**Listed records**
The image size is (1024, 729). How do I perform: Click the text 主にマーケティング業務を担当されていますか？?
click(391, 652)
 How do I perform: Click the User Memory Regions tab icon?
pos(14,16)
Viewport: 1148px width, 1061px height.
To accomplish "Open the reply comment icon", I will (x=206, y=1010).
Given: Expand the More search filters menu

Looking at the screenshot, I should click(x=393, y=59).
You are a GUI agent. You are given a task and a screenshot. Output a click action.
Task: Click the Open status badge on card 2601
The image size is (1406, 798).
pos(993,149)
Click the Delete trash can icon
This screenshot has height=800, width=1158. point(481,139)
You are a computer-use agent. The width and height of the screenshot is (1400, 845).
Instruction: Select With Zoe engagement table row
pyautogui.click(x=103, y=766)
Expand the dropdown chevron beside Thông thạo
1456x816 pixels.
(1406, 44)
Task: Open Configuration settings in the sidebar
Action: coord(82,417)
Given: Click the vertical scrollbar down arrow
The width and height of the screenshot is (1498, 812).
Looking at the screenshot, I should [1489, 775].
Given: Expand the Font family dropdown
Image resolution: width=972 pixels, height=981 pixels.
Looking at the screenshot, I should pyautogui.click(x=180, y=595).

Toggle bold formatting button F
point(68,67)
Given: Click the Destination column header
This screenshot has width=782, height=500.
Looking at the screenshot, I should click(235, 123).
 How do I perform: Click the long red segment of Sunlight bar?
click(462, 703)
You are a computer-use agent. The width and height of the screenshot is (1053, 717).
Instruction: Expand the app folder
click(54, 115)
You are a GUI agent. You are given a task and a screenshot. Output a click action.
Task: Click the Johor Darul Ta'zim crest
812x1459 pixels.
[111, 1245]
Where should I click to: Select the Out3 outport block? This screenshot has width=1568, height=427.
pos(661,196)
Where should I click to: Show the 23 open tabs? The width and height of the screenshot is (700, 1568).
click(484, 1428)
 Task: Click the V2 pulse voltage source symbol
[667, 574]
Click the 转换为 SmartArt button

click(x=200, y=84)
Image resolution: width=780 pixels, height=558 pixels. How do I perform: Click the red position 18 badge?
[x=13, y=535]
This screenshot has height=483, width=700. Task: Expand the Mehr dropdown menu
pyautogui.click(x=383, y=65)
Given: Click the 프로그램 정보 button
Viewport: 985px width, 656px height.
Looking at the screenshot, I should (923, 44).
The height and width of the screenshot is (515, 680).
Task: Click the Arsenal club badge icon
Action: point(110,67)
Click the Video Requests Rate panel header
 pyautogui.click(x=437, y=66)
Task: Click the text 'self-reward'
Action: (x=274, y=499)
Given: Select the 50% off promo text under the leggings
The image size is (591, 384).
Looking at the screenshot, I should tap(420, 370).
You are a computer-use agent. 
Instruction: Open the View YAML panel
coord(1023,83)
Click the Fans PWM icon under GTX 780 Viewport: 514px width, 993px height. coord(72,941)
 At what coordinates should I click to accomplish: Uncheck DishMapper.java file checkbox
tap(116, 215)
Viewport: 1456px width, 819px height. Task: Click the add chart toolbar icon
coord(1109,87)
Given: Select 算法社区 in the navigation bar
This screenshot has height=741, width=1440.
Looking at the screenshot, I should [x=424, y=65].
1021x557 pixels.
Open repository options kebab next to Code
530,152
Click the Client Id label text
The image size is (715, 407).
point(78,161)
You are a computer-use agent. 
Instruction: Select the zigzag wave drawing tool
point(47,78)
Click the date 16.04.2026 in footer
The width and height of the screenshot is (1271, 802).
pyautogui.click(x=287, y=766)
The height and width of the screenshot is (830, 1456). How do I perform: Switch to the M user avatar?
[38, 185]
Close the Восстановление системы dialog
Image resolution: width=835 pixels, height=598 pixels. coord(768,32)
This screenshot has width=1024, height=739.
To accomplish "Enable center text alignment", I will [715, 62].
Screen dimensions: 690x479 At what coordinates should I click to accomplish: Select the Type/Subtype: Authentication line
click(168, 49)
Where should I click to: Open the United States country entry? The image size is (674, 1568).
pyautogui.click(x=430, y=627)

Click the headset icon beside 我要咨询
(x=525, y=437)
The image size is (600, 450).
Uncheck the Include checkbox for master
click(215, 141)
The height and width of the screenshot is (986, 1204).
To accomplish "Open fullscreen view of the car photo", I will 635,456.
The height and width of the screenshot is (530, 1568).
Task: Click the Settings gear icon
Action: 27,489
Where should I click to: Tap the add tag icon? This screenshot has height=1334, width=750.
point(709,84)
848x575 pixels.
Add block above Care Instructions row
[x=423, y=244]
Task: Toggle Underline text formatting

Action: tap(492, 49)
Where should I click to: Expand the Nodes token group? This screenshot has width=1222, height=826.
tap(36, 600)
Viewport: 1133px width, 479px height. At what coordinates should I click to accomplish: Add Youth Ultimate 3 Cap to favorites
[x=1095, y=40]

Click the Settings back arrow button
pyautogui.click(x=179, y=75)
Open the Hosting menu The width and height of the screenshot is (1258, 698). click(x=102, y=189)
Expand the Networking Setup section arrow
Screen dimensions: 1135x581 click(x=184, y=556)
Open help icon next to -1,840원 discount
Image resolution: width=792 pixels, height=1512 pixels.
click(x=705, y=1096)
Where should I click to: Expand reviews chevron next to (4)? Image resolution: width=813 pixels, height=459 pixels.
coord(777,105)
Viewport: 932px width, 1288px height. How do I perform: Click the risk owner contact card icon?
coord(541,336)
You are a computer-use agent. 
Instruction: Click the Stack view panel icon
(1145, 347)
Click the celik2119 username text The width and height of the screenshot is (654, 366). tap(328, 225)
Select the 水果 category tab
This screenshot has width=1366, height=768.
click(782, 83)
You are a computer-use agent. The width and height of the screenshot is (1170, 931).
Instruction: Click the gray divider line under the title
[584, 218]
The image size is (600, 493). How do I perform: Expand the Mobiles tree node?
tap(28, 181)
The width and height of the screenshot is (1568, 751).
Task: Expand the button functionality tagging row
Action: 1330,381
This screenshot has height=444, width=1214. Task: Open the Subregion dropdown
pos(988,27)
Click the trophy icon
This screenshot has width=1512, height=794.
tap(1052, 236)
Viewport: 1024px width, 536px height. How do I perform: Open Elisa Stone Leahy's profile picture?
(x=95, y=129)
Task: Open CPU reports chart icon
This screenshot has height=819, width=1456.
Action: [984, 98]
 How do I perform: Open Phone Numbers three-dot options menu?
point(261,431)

**Task statement**
Word for word, restate the lines above.

**Response**
The image size is (1024, 729). How do I perform: Click the text 主にマーケティング業務を担当されていますか？?
click(391, 652)
 How do I perform: Click the User Memory Regions tab icon?
pos(14,16)
Viewport: 1148px width, 1061px height.
To accomplish "Open the reply comment icon", I will (x=206, y=1010).
Given: Expand the More search filters menu

Looking at the screenshot, I should click(x=393, y=59).
You are a GUI agent. You are given a task and a screenshot. Output a click action.
Task: Click the Open status badge on card 2601
The image size is (1406, 798).
pos(993,149)
Click the Delete trash can icon
This screenshot has height=800, width=1158. point(481,139)
You are a computer-use agent. The width and height of the screenshot is (1400, 845).
Instruction: Select With Zoe engagement table row
pyautogui.click(x=103, y=766)
Expand the dropdown chevron beside Thông thạo
1456x816 pixels.
(1406, 44)
Task: Open Configuration settings in the sidebar
Action: coord(82,417)
Given: Click the vertical scrollbar down arrow
The width and height of the screenshot is (1498, 812).
Looking at the screenshot, I should [1489, 775].
Given: Expand the Font family dropdown
Image resolution: width=972 pixels, height=981 pixels.
Looking at the screenshot, I should pyautogui.click(x=180, y=595).

Toggle bold formatting button F
point(68,67)
Given: Click the Destination column header
This screenshot has width=782, height=500.
Looking at the screenshot, I should click(235, 123).
 How do I perform: Click the long red segment of Sunlight bar?
click(462, 703)
You are a computer-use agent. The width and height of the screenshot is (1053, 717).
Instruction: Expand the app folder
click(54, 115)
You are a GUI agent. You are given a task and a screenshot. Output a click action.
Task: Click the Johor Darul Ta'zim crest
812x1459 pixels.
[111, 1245]
Where should I click to: Select the Out3 outport block? This screenshot has width=1568, height=427.
pos(661,196)
Where should I click to: Show the 23 open tabs? The width and height of the screenshot is (700, 1568).
click(484, 1428)
 Task: Click the V2 pulse voltage source symbol
[667, 574]
Click the 转换为 SmartArt button

click(x=200, y=84)
Image resolution: width=780 pixels, height=558 pixels. How do I perform: Click the red position 18 badge?
[x=13, y=535]
This screenshot has height=483, width=700. Task: Expand the Mehr dropdown menu
pyautogui.click(x=383, y=65)
Given: Click the 프로그램 정보 button
Viewport: 985px width, 656px height.
Looking at the screenshot, I should (923, 44).
The height and width of the screenshot is (515, 680).
Task: Click the Arsenal club badge icon
Action: point(110,67)
Click the Video Requests Rate panel header
 pyautogui.click(x=437, y=66)
Task: Click the text 'self-reward'
Action: (x=274, y=499)
Given: Select the 50% off promo text under the leggings
The image size is (591, 384).
Looking at the screenshot, I should tap(420, 370).
You are a computer-use agent. 
Instruction: Open the View YAML panel
coord(1023,83)
Click the Fans PWM icon under GTX 780 Viewport: 514px width, 993px height. coord(72,941)
 At what coordinates should I click to accomplish: Uncheck DishMapper.java file checkbox
tap(116, 215)
Viewport: 1456px width, 819px height. Task: Click the add chart toolbar icon
coord(1109,87)
Given: Select 算法社区 in the navigation bar
This screenshot has height=741, width=1440.
Looking at the screenshot, I should [x=424, y=65].
1021x557 pixels.
Open repository options kebab next to Code
530,152
Click the Client Id label text
The image size is (715, 407).
point(78,161)
You are a computer-use agent. 
Instruction: Select the zigzag wave drawing tool
point(47,78)
Click the date 16.04.2026 in footer
The width and height of the screenshot is (1271, 802).
pyautogui.click(x=287, y=766)
The height and width of the screenshot is (830, 1456). How do I perform: Switch to the M user avatar?
[38, 185]
Close the Восстановление системы dialog
Image resolution: width=835 pixels, height=598 pixels. coord(768,32)
This screenshot has width=1024, height=739.
To accomplish "Enable center text alignment", I will [715, 62].
Screen dimensions: 690x479 At what coordinates should I click to accomplish: Select the Type/Subtype: Authentication line
click(168, 49)
Where should I click to: Open the United States country entry? The image size is (674, 1568).
pyautogui.click(x=430, y=627)

Click the headset icon beside 我要咨询
(x=525, y=437)
The image size is (600, 450).
Uncheck the Include checkbox for master
click(215, 141)
The height and width of the screenshot is (986, 1204).
To accomplish "Open fullscreen view of the car photo", I will 635,456.
The height and width of the screenshot is (530, 1568).
Task: Click the Settings gear icon
Action: 27,489
Where should I click to: Tap the add tag icon? This screenshot has height=1334, width=750.
point(709,84)
848x575 pixels.
Add block above Care Instructions row
[x=423, y=244]
Task: Toggle Underline text formatting

Action: tap(492, 49)
Where should I click to: Expand the Nodes token group? This screenshot has width=1222, height=826.
tap(36, 600)
Viewport: 1133px width, 479px height. At what coordinates should I click to accomplish: Add Youth Ultimate 3 Cap to favorites
[x=1095, y=40]

Click the Settings back arrow button
pyautogui.click(x=179, y=75)
Open the Hosting menu The width and height of the screenshot is (1258, 698). click(x=102, y=189)
Expand the Networking Setup section arrow
Screen dimensions: 1135x581 click(x=184, y=556)
Open help icon next to -1,840원 discount
Image resolution: width=792 pixels, height=1512 pixels.
click(x=705, y=1096)
Where should I click to: Expand reviews chevron next to (4)? Image resolution: width=813 pixels, height=459 pixels.
coord(777,105)
Viewport: 932px width, 1288px height. How do I perform: Click the risk owner contact card icon?
coord(541,336)
You are a computer-use agent. 
Instruction: Click the Stack view panel icon
(1145, 347)
Click the celik2119 username text The width and height of the screenshot is (654, 366). tap(328, 225)
Select the 水果 category tab
This screenshot has width=1366, height=768.
click(782, 83)
You are a computer-use agent. The width and height of the screenshot is (1170, 931).
Instruction: Click the gray divider line under the title
[584, 218]
The image size is (600, 493). How do I perform: Expand the Mobiles tree node?
tap(28, 181)
The width and height of the screenshot is (1568, 751).
Task: Expand the button functionality tagging row
Action: 1330,381
This screenshot has height=444, width=1214. Task: Open the Subregion dropdown
pos(988,27)
Click the trophy icon
This screenshot has width=1512, height=794.
tap(1052, 236)
Viewport: 1024px width, 536px height. How do I perform: Open Elisa Stone Leahy's profile picture?
(x=95, y=129)
Task: Open CPU reports chart icon
This screenshot has height=819, width=1456.
Action: [984, 98]
 How do I perform: Open Phone Numbers three-dot options menu?
point(261,431)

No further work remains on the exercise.